One night, Judith tells Larry that she wants a divorce, and that she has been having an affair with his fellow colleague at the university, Sy Ableman (Fred Melamed). Judith is cold in her delivery, advising him to find a lawyer and move into a motel as soon as possible. Larry has a son, Danny (Aaron Wolff), who is weeks away from celebrating his Bar Mitzvah, but prefers smoking marijuana and listening to Jefferson Airplane on his transistor radio. His daughter, Sarah (Jessica McManus), only cares about washing her hair, but this task is made difficult when Uncle Arthur will never leave the bathroom.

Larry doesn’t know why all this trouble seems to be simultaneously raining down upon him, and he seeks desperately for the answers. He visits several rabbis of various ages and one tries to compare life to a parking lot, while another tells him a meaningless anecdote about a dentist who saw Hebrew letters in a man’s teeth. The most respected rabbi in his neighborhood refuses to even speak with him because he’s too busy “thinking”. He is becoming overwhelmed, and the only thing he has going for him is watching his neighbor Mrs. Samsky (Amy Landecker) sun bathe in the nude.
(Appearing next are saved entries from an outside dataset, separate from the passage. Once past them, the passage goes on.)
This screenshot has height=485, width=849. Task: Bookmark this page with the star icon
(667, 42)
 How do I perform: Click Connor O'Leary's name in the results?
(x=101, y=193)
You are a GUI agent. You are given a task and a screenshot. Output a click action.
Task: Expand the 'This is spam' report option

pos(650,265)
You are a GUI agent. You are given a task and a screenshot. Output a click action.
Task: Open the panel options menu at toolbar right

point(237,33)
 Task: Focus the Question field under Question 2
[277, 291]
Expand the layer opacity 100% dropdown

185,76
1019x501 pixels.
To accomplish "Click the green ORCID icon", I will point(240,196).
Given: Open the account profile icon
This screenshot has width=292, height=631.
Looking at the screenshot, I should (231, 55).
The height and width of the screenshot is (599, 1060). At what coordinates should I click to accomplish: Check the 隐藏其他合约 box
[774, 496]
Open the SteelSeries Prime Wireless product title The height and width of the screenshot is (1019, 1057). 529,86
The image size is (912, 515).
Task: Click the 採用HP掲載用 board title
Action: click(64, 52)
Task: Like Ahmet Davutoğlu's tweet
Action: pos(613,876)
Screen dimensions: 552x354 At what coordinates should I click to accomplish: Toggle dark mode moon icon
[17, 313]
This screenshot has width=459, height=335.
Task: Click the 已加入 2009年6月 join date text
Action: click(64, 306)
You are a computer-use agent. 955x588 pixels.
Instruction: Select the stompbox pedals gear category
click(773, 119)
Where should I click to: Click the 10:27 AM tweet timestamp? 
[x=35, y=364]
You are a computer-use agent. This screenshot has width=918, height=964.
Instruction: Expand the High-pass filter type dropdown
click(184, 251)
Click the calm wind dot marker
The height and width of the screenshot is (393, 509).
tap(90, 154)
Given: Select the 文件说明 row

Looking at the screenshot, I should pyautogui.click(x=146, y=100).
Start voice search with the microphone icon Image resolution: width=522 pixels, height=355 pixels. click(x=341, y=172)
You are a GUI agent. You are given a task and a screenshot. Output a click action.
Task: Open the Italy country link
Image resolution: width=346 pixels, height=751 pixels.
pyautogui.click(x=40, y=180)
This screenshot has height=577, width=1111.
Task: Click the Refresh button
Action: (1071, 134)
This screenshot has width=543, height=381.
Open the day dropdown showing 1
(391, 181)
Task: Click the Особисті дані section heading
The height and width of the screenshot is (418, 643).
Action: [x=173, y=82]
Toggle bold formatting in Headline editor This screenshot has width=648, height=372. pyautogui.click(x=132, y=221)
Beginning with No Country For Old Men and especially after Burn After Reading, many of the Coens’ biggest fans began to wonder why their films were beginning to drift into incoherency (at least plot-wise). Yet, everyone was still behind them, putting their trust into their filmmaking abilities. A Serious Man will probably test Coen fans more than anything else they’ve ever done. It is something different then there usual work, something more personal. For the first time, they seem to be looking into a bit of their history, i.e. 1960’s Midwest Jewish suburbia. And for the record, they are not looking back with a very kind eye.

Perhaps it is simply that the film is under-viewed (there are no stars in the cast, and I don’t think there could be any above modest expectations at the box office), but I’m surprised that more Jewish representatives have not stood up in protest against this film. The religion is seen as shallow and nothing more than a romantic ideal. Of course, I feel the Coens are actually going after religion in general, and Judaism just happens to be what the subjects follow in this film. The character of Larry is searching the depths of his humanity to discover what in his life has prompted Hashem (God) to punish him so, and he can’t find an answer.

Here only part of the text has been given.